Now that the federal branch of government is back in the game, it’s a good time to reflect on the food safety implications of the Shutdown.
With forty-five percent of its employees furloughed this October, the Food & Drug Administration’s (FDA) ability to support food safety activities rapidly dwindled throughout the federal government shutdown. The agency’s assistant commissioner for public affairs recently released a statement saying the agency would no longer be conducting routine domestic or international inspections of food facilities, and would also have to cease activities involving compliance and enforcement, monitoring of imports, and notification programs (e.g., food contact substances, infant formula), to name just a few.
The CDC also said the disappearance of government funds drastically cut its ability to respond to food-borne illness outbreaks, considering that 68 percent of its staff had been placed on furlough.
Throughout the shutdown, an obvious question arose: which foods could you actually feel comfortable feeding yourself and your family?
The USDA’s Food Safety and Inspection Service was able to hold down the fort on our meat, poultry, and egg supply because its inspectors are required by law to be present in every meat-processing facility or the plant can’t operate. (The FDA plays a smaller role in these factories.) More importantly, any of its employees tasked with inspection cannot be furloughed in the case of a shutdown.
The federal agency overseeing US fisheries (National Oceanic and Atmospheric Administration (NOAA)) continued to inspect American-sourced shellfish and seafood (the NOAA is not funded through Congress). However, American-raised seafood accounts for only 9% of the shellfish and seafood sold in our nation. The remaining 91% of imported shellfish/seafood was not being inspected by the FDA during the shutdown.

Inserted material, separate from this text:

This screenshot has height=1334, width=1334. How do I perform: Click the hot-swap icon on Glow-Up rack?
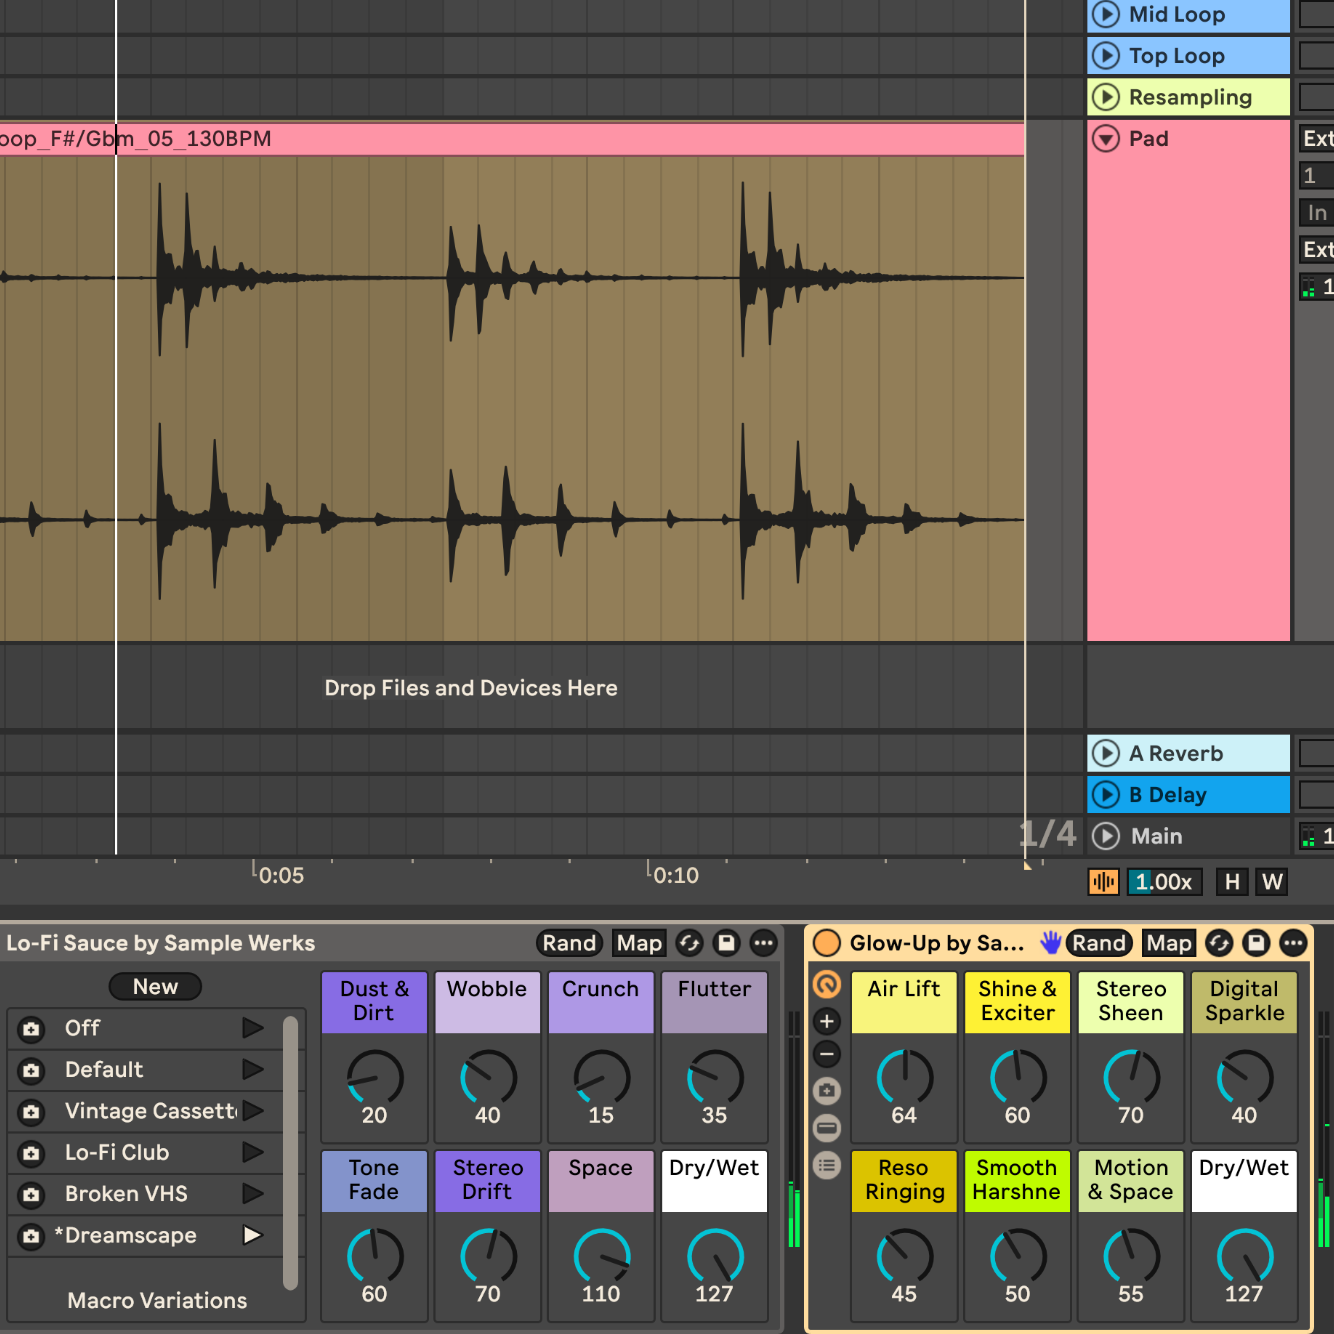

The same went for produce. The FDA did not inspect nearly 50% of the fruit and 20% of the vegetables Americans had been consuming this month.
Even in this time of political discontent, there is a silver lining in it for local food producers. Recall that all foods shipped, driven, or flown from other states and other countries are subject to federal inspection. All foods produced and sold locally, however, are subject to state inspections, which were unaffected by the federal Shutdown. That’s a good point to remember for the next shutdown.